Por Mariana Prandini Assis
“Durante minha estada no hospital, não tive acompanhante. Tive só acusante“. Foi assim que Joana descreveu sua experiência em um hospital público da capital pernambucana após ter abortado com medicamentos conseguidos por meio de uma amiga. Joana tinha 25 anos, um trabalho precário vendendo frutas no mercado público, uma mãe doente que dela dependia financeira e emocionalmente, e um companheiro com quem não podia contar. A história de Joana é apenas uma dentre a de milhares de mulheres que, sem outra alternativa, recorrem ao aborto clandestino e inseguro no Brasil em resposta a uma gravidez inesperada e indesejada.
Pela primeira vez na história, o IBGE realizou uma estimativa sobre o aborto no país (http://www.sidra.ibge.gov.br/bda/pesquisas/pns/default.asp?o=23&i=P) e apontou que mais de 8,7 milhões de brasileiras com idade entre 18 e 49 anos já fizeram ao menos um aborto na vida. Dentre esses casos, 1,1 milhão foram de abortos provocados. Trata-se de um número certamente menor do que a realidade, pois sendo o aborto um crime no Brasil, com pena de um a três (http://www.planalto.gov.br/ccivil_03/decreto-lei/Del2848compilado.htm) anos, grande parte das mulheres que o sofre ou provoca prefere manter o ocorrido em segredo. Mas a criminalização do aborto não leva apenas à criação de um tabu sobre o tema, com a consequente estigmatização daquelas que o trazem a público, seja no relato de suas histórias pessoais ou no seu ativismo político. De forma ainda mais dramática, o fato de que o aborto é um crime leva à morte de milhares de mulheres que, amedrontadas pelo sistema de justiça que as acusa e pune em nome da vida, deixam
de buscar o sistema de saúde no momento em que mais precisam.

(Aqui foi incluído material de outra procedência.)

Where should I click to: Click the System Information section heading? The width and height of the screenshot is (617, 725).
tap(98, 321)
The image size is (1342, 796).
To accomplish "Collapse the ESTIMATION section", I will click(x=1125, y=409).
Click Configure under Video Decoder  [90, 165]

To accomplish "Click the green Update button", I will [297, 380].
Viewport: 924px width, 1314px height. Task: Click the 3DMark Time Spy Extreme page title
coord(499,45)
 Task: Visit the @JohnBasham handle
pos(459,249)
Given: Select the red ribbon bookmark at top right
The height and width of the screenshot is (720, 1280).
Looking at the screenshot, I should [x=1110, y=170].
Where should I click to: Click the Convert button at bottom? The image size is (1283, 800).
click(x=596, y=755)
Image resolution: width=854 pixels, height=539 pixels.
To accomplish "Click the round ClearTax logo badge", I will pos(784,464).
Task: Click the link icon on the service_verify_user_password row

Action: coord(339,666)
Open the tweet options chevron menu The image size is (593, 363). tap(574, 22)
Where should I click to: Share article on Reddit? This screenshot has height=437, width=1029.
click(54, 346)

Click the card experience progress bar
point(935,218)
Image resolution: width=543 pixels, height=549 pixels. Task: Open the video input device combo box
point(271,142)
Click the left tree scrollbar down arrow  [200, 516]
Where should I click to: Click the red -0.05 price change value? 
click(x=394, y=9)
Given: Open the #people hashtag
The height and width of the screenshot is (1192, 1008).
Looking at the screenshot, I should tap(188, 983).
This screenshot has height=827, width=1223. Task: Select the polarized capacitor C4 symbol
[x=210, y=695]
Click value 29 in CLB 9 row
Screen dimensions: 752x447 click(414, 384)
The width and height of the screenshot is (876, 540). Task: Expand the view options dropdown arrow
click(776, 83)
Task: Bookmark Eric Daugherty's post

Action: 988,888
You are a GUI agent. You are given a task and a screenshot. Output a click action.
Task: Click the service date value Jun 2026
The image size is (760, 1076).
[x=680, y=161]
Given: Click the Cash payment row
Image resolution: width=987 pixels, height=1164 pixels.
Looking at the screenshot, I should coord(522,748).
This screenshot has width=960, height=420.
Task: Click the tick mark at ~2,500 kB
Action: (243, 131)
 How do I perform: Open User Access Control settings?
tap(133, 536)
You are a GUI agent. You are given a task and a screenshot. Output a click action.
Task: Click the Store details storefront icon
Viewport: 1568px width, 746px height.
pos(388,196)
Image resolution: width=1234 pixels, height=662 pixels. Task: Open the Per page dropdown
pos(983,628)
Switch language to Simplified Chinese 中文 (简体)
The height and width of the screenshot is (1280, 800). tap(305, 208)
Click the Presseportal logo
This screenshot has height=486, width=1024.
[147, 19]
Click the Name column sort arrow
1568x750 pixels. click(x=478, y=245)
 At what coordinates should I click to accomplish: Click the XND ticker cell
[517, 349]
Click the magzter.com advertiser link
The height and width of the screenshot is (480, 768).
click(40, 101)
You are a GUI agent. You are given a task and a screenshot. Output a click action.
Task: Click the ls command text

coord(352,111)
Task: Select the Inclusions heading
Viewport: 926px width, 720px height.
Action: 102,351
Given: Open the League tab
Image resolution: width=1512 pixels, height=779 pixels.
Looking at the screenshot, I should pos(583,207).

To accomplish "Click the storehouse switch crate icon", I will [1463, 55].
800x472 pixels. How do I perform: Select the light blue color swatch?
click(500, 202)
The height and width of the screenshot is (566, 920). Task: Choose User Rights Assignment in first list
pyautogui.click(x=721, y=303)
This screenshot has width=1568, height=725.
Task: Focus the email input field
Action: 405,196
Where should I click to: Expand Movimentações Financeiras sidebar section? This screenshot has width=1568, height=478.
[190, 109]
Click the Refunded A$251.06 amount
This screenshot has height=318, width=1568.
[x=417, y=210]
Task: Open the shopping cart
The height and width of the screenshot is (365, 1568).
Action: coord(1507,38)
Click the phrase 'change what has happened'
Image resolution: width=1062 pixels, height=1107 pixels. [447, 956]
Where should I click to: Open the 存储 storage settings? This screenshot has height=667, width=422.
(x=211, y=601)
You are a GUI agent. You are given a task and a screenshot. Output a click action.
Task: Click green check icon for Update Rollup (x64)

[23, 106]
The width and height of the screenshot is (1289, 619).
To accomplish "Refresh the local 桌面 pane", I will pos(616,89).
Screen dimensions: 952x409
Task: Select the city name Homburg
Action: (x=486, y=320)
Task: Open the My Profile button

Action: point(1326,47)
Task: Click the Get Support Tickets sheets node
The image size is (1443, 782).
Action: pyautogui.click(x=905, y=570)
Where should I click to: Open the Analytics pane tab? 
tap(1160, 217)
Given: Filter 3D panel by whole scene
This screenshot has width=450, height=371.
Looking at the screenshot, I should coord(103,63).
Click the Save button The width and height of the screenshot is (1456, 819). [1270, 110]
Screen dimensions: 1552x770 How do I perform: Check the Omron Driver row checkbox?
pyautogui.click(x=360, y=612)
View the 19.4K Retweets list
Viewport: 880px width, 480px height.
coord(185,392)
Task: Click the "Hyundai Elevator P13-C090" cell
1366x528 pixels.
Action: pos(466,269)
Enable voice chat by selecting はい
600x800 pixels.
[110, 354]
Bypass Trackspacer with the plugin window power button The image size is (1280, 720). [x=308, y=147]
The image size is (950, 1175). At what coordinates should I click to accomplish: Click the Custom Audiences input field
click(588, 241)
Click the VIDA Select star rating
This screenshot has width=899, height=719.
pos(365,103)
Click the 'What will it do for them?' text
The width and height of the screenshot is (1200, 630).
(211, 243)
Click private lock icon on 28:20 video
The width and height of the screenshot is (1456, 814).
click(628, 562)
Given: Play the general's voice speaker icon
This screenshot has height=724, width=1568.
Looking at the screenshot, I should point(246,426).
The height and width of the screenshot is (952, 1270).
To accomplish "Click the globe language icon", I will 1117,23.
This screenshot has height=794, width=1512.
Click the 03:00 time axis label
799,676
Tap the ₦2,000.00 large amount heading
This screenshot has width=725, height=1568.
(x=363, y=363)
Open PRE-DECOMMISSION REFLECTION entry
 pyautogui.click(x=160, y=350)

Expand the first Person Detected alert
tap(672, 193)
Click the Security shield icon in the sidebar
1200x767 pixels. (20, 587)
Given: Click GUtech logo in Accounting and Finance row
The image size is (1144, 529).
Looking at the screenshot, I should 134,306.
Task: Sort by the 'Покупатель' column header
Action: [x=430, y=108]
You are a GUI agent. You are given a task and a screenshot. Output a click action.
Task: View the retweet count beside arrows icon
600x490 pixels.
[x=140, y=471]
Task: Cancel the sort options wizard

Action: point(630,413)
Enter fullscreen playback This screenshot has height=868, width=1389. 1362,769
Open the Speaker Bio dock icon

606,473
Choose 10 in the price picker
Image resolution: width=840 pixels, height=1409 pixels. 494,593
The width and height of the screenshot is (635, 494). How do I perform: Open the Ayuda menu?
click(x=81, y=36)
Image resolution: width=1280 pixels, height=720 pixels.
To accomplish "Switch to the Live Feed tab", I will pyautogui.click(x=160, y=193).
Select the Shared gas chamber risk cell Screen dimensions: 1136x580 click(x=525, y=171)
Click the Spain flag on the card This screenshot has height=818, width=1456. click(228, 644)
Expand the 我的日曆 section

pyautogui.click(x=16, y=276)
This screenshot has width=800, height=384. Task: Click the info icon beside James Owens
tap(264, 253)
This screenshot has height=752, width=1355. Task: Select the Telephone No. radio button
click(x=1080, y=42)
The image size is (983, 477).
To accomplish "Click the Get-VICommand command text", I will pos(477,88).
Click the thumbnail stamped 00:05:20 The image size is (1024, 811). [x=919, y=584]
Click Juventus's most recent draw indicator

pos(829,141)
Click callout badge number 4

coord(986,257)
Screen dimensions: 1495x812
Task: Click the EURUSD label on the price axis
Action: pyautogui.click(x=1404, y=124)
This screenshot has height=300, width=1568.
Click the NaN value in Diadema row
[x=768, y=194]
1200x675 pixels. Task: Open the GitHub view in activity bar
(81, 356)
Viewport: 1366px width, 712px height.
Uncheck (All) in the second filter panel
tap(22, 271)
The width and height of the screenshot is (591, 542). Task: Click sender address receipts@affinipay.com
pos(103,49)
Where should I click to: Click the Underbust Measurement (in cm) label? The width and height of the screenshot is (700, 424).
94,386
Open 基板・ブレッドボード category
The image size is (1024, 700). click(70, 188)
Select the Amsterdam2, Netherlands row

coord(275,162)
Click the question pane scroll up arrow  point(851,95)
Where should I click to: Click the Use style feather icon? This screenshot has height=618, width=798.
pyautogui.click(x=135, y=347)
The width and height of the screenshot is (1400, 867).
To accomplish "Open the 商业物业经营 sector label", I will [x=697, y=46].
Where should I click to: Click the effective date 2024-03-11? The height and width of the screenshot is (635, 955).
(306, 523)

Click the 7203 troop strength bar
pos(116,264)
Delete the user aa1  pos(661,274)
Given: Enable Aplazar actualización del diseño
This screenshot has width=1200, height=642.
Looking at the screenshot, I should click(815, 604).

Nunca é demais repetir que a mortalidade de mulheres por aborto no Brasil tem raça e classe social, assim como acontece com todas as nossas mazelas: a esmagadora maioria que morre é pobre e negra, e já é vítima da violência institucional do estado em diversas outras situações de sua vida. Por isso, a descriminalização do aborto é uma medida de justiça reprodutiva: ela implica garantir àquelas que mais necessitam recurso ao sistema de saúde no seu momento de maior vulnerabilidade. Obviamente, quando militamos pela justiça reprodutiva, não reivindicamos apenas o direito ao aborto. Entendemos ser necessário garantir acesso, igualmente, a métodos contraceptivos efetivos, à educação sexual desde o ensino básico, a um sistema de saúde integral e humano para todas as pessoas, e a um mínimo social que permita a criação de uma família com dignidade.
Em tempos de zika, não dá mais para adiarmos essa decisão coletiva, e permitir que as mulheres pobres sigam sendo responsabilizadas pela falência das nossas estruturas sociais de cuidado. Fazer a opção pela justiça reprodutiva e, consequentemente, pela descriminalização do aborto, é fazer a opção pela vida!